Animali Notturni

Era il lontano 1974 e Tobe Hooper scriveva la storia del cinema indipendente raccontandoci le orribili gesta di una famiglia cannibale del Texas, creando l’iconica figura di Leatherface. Ma cosa c’entra “The Texas Chainsaw Massacre” con il secondo film prodotto e scritto dallo stilista Tom Ford? Molto di più di quello che si potrebbe pensare.

Il regista di Austin, infatti, ambienta la parte chiave di questo film proprio nel Texas, quel Texas arido, desolante, selvaggio e, soprattutto, marcio. Anche in questo caso è il simbolo dello sporco che pervade l’animo umano e la società americana stessa, proprio come il geniale Hooper aveva fatto (si sente la mancanza dell’horror di spessore). Le vicende ambientate in Texas riguardano il romanzo, intitolato appunto “Animali Notturni”, che la protagonista Susan (Amy Adams) riceve dal suo ex marito Tony (Jake Gyllenhaal) e che inizia a leggere nelle sue notti insonni.

Questo romanzo narra la storia di Edward (Jake Gyllenhaal sempre), un uomo che in viaggio con la figlia e la moglie rimane vittima di un’aggressione da parte di un gruppo di ragazzi, tra cui lo spietato Ray (Aaron Taylor-Johnson). Cosa accadrà? Ma soprattutto cosa sta succedendo alla vita di Susan per essere così presa da questo romanzo?
In questo 2016 è già la seconda volta che mi capita di vedere una pellicola con un uso dell’estetica a scopo di inquietare e terrorizzare: fantastica operazione cinematografica. Il primo caso, molto più estremo dell’opera di Ford, è stato quello di “The Neon Demon”: Refn in questo sublime horror usa proprio il concetto di bellezza per giustificare l’omicidio, una rincorsa all’effimero di rara potenza cinematografica.
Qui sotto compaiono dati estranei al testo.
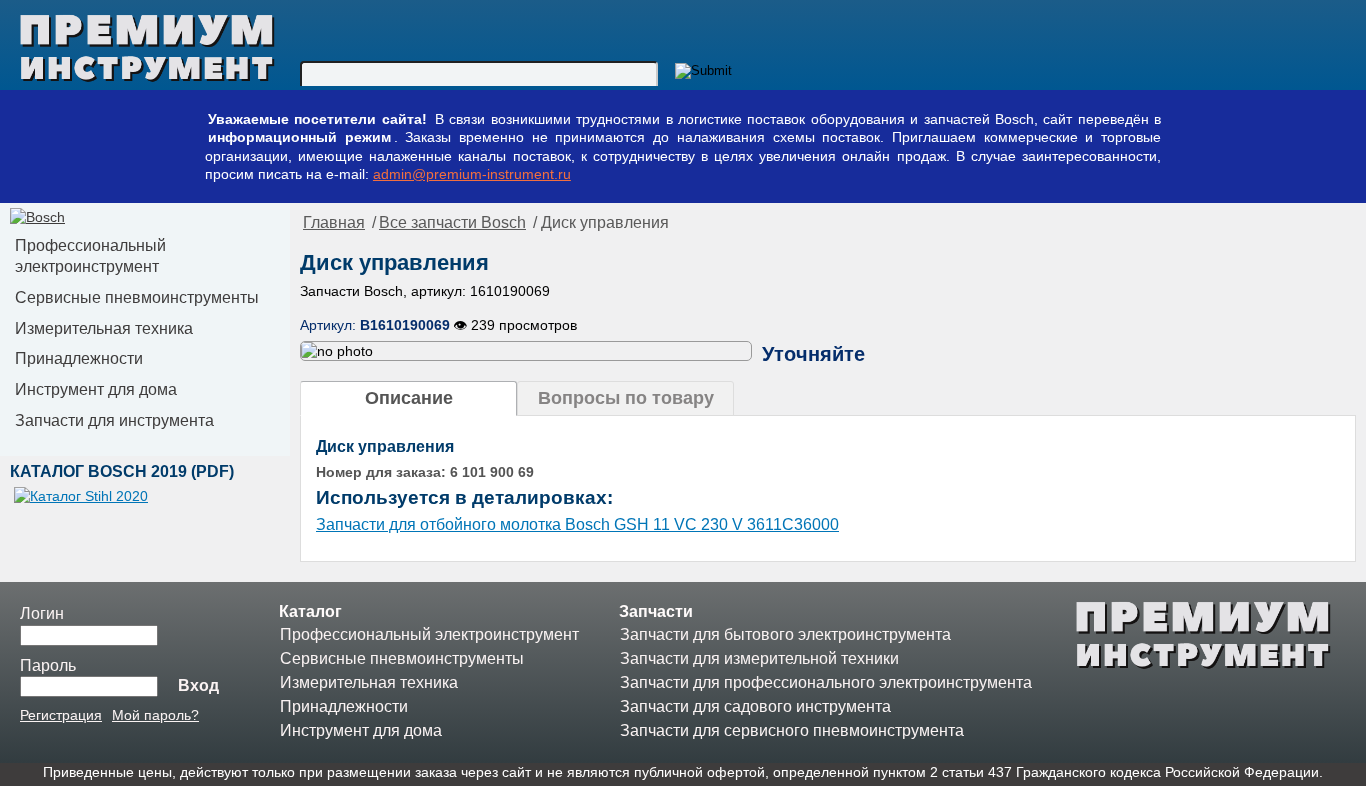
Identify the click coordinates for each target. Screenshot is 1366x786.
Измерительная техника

Ford rappresenta la freddezza e l’anonimato dell’esistenza della protagonista proprio attraverso l’immagine. La luce statica, il dominio del bianco – grigio e nero, interrotto da quel rosso che ricorre di frequente nel film, negli sfondi, nei dettagli e…nei capelli. Nel romanzo appare invece la sofferenza fisica, il sangue e lo sporco del mondo reale.

Da questo punto di vista Ford già all’inizio del film ci introduce uno dei temi chiave: ma è reale il mondo che sta vivendo Susan? E’ quella la sua vera vita, la sua vera lei? Sovente nello scorrere dei minuti vediamo come sia molto più tangibile e “vivo” il racconto di “Animali Notturni”, tanto che Susan sembra voler smettere di vivere la sua di realtà per sprofondare in quella del romanzo.

Ford rappresenta la freddezza e l’anonimato dell’esistenza della protagonista proprio attraverso l’immagine…

A questo stile molto interessante si unisce un cast fantastico e in grande spolvero. Amy Adams si conferma una delle migliori attrici in circolazione e tra le parti maschili, oltre alle consuete ottime interpretazioni di Shannon e Gyllenhaal, stupefacente è il Quicksilver di casa Marvel Studios, Aaron Taylor-Johnson, che ha una presenza fisica dominante su tutto il film.

Si sarà intuito che questa opera di Tom Ford mi è piaciuta parecchio. Uno di quei film che sprigiona classe e interesse dal primo all’ultimo minuto. Non c’è dubbio, per quanto mi riguarda: l’esame di maturità per questo stilista/regista è ampiamente superato!